Sul tracciato romano ricavato tra le strade cittadine dell’Eur il neozelandese si impone con una gara di strategia che lo ha portato dal nono posto, ottenuto ieri in qualifica, alla vetta del gruppo. Per lui è la seconda vittoria nella Capitale dopo il trionfo del 2018. Alle sue spalle Robin Frijns, autore di una battaglia con Stoffel Vandoorne, quest’ultimo autore della pole nella giornata di ieri. Tanti sorpassi anche nella pancia del gruppo, con Vergne che conquista il quarto posto davanti a Bird. Solo 18° Giovinazzi, che non è riuscito a risalire il gruppo dopo esser scattato dall’ultima casella.
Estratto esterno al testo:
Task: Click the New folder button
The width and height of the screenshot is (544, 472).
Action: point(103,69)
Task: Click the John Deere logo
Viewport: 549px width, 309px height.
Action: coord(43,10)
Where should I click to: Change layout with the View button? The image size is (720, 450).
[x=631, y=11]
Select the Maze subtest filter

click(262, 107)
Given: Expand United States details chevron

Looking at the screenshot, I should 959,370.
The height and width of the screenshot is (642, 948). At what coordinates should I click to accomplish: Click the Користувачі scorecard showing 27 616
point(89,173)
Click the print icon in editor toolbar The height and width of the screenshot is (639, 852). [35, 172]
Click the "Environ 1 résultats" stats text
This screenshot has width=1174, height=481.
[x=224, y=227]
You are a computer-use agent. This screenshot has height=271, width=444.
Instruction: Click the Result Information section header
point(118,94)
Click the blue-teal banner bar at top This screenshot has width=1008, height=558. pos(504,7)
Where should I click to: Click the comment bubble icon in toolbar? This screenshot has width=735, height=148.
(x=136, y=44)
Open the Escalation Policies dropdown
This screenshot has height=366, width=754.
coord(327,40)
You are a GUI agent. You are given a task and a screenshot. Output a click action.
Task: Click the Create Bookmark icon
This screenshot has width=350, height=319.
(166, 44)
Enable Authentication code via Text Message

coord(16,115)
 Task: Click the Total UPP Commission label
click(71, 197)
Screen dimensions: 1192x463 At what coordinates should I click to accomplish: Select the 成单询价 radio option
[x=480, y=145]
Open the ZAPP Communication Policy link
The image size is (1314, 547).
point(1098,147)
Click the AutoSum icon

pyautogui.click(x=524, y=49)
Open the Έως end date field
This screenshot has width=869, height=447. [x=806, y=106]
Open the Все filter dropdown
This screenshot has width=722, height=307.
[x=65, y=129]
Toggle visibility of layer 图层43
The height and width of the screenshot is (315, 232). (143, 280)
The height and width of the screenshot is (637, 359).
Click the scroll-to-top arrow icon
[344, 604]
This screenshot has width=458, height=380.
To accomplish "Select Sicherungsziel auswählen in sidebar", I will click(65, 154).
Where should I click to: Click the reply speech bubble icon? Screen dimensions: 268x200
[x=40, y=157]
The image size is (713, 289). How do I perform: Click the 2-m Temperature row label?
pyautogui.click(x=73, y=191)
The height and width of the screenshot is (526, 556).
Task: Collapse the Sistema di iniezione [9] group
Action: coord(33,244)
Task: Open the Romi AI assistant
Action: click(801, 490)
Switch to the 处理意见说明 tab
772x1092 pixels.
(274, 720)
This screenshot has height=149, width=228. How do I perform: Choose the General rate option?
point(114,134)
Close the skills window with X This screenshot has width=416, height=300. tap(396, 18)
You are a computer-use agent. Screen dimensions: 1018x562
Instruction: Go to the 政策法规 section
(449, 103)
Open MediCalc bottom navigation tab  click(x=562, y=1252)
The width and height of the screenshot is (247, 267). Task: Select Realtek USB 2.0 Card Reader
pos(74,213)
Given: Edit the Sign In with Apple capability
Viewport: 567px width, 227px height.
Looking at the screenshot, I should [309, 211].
Subito bagarre al via, con Rowland che si gira in curva 7 bloccando i piloti alle sue spalle, rendendo necessario l’intervento della safety car. Il rientro in pista riaccende la lotta al vertice, con Frjins che in curva 4 infila il leader della gara Vandoorne. Nel frattempo Evans inizia a scalare posizioni e grazie all’attack mode si porta prima alle spalle del duo di testa, poi in cima al gruppo quando mancano 10 minuti al termine della gara. Vittoria, quindi, per Evans che riscatta un inizio di stagione difficile per la Jaguar. Nel gruppo sorpassi e controsorpassi con Vergne protagonista, quarto al termine dell’E-Prix davanti all’altra Jaguar di Sam Bird. Non riesce la rimonta ad Antonio Giovinazzi, che dopo esser scattato dall’ultima casella chiude la gara di casa in diciottesima posizione.

Domani si replica con gara 2: qualifiche alle 10.40 e gara alle 15 in diretta su Italia Uno, Sky Sport e Now TV.

Classifica piloi che vede sempre Edoardo Mortara con 49 punti seguito da Stoffel Vandoorne (46 punti), Robin Frjins (42) Jean-Eric Vergne (39) e Nyck De Vries (38).